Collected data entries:
★ ★ ★ ★

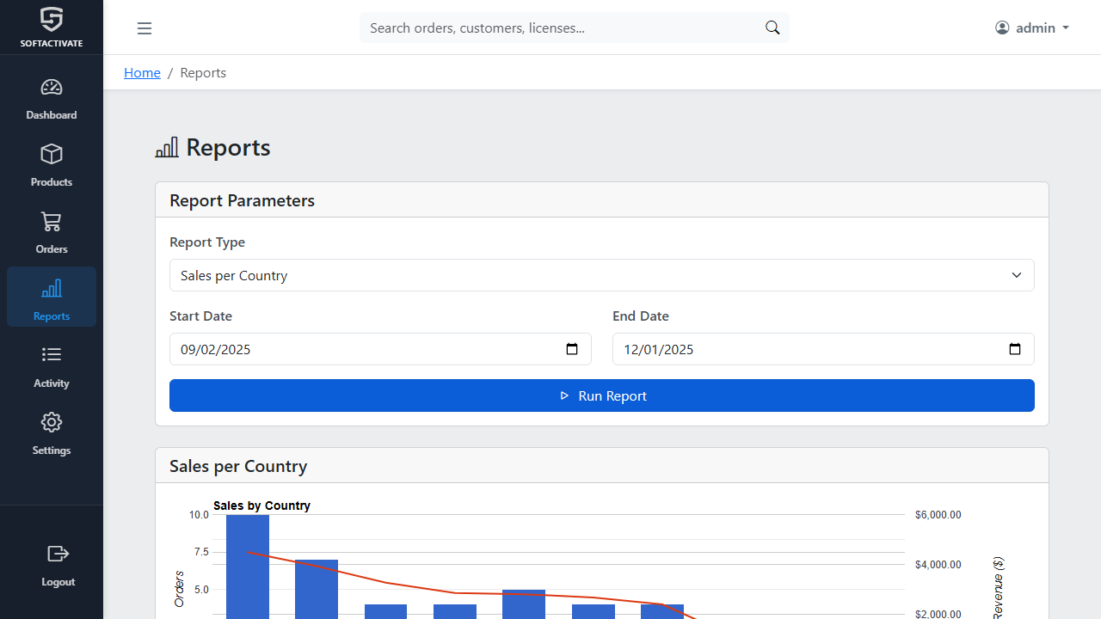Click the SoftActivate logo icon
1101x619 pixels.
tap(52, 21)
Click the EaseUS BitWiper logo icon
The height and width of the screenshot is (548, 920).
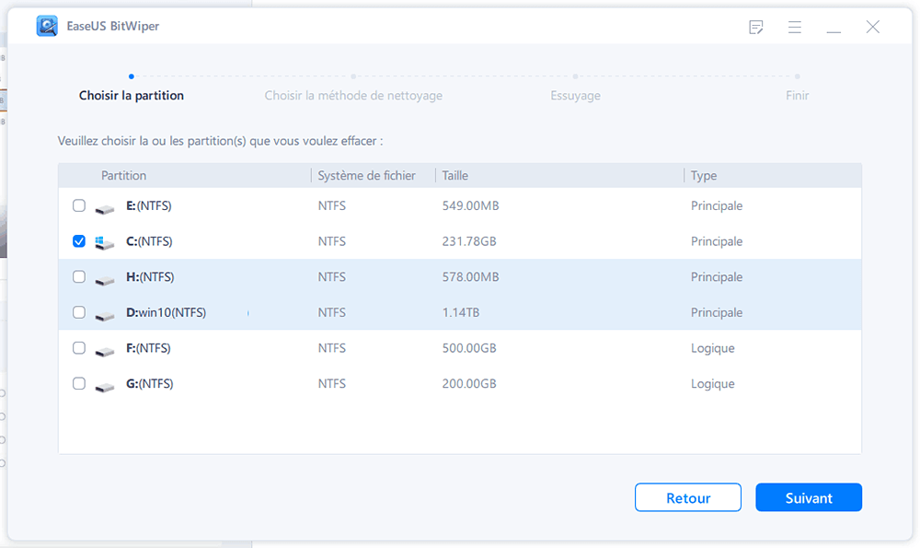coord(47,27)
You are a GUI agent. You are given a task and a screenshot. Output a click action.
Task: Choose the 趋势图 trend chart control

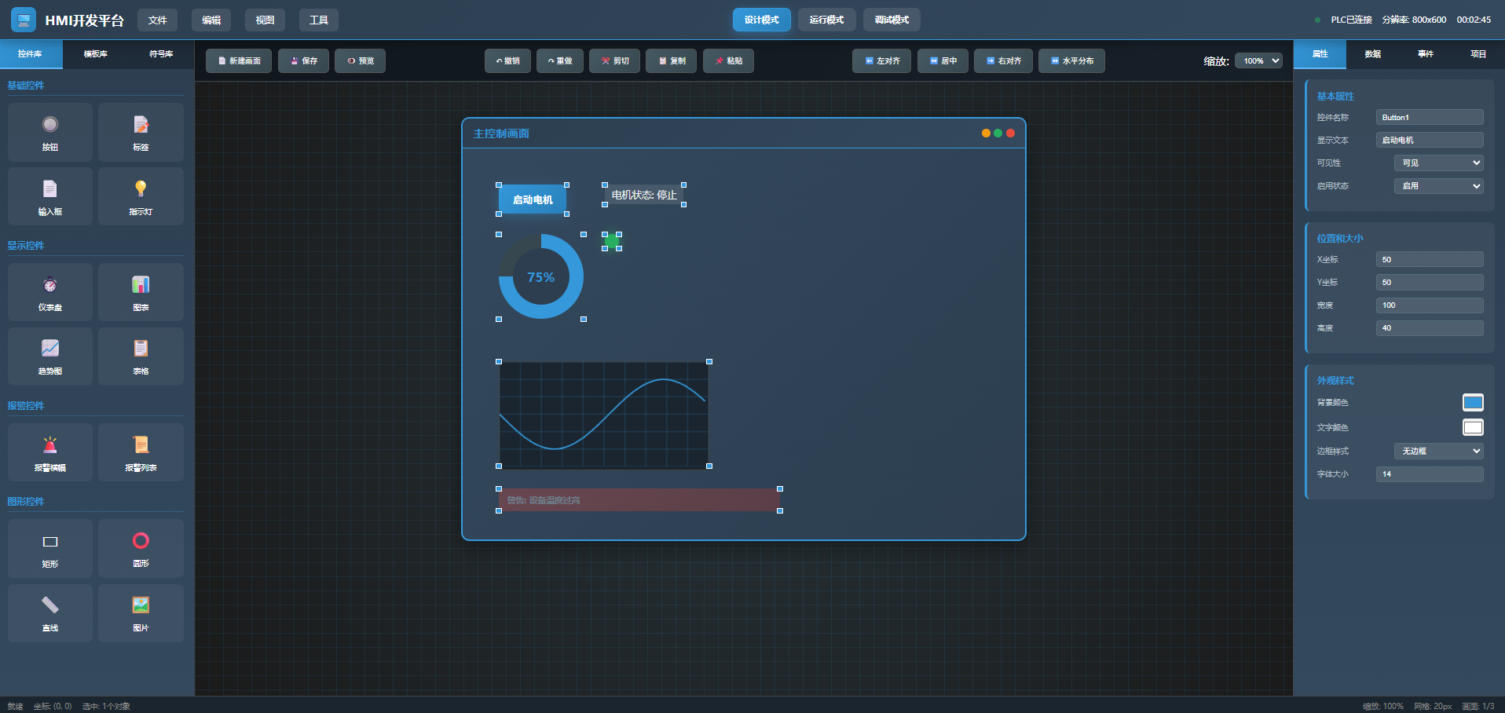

★ ★ ★ ★

Write out, exactly as they stand, the line with "The height and" and every line after it through the end of the entries above; omit the pictures.

The height and width of the screenshot is (548, 920).
coord(47,27)
You are a GUI agent. You are given a task and a screenshot. Output a click action.
Task: Choose the 趋势图 trend chart control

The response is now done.